### MATERIALS PROVIDED
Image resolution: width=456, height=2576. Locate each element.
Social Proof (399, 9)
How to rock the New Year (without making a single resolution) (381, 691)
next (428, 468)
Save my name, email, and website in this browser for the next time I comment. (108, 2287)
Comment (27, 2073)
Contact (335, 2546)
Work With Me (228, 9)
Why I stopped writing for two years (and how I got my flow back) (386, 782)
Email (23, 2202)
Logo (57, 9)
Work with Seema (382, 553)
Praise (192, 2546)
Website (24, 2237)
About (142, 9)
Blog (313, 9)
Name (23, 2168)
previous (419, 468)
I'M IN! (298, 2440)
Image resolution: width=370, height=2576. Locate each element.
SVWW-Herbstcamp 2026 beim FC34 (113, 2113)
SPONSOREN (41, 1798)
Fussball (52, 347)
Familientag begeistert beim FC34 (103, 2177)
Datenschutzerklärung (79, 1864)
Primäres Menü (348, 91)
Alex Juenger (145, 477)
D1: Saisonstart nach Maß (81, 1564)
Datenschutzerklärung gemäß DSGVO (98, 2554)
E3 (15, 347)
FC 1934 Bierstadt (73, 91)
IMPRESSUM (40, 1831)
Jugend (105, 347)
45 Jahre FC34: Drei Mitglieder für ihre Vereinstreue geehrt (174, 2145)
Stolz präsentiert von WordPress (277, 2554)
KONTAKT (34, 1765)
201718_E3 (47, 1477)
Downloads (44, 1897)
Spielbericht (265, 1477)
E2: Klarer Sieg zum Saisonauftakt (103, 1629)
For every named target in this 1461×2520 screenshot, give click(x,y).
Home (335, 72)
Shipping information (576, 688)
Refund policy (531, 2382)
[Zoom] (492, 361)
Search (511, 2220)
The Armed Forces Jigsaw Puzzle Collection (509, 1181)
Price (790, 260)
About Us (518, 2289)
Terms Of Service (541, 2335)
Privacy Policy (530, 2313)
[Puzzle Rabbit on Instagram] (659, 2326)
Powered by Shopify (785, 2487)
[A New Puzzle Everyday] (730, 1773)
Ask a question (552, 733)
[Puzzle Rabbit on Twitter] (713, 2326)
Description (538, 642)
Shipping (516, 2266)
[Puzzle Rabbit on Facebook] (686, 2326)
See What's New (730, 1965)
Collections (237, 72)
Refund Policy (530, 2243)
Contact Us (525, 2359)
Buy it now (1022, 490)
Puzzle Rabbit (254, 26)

### TASK INSTRUCTIONS
Set down, from the entries above, exactly the lines from the one with "Logo (57, 9)" up to and including the one with "E2: Klarer Sieg zum Saisonauftakt (103, 1629)", and no other lines.

### THE COMPLETED TASK
Logo (57, 9)
Work with Seema (382, 553)
Praise (192, 2546)
Website (24, 2237)
About (142, 9)
Blog (313, 9)
Name (23, 2168)
previous (419, 468)
I'M IN! (298, 2440)
Image resolution: width=370, height=2576. Locate each element.
SVWW-Herbstcamp 2026 beim FC34 (113, 2113)
SPONSOREN (41, 1798)
Fussball (52, 347)
Familientag begeistert beim FC34 (103, 2177)
Datenschutzerklärung (79, 1864)
Primäres Menü (348, 91)
Alex Juenger (145, 477)
D1: Saisonstart nach Maß (81, 1564)
Datenschutzerklärung gemäß DSGVO (98, 2554)
E3 (15, 347)
FC 1934 Bierstadt (73, 91)
IMPRESSUM (40, 1831)
Jugend (105, 347)
45 Jahre FC34: Drei Mitglieder für ihre Vereinstreue geehrt (174, 2145)
Stolz präsentiert von WordPress (277, 2554)
KONTAKT (34, 1765)
201718_E3 (47, 1477)
Downloads (44, 1897)
Spielbericht (265, 1477)
E2: Klarer Sieg zum Saisonauftakt (103, 1629)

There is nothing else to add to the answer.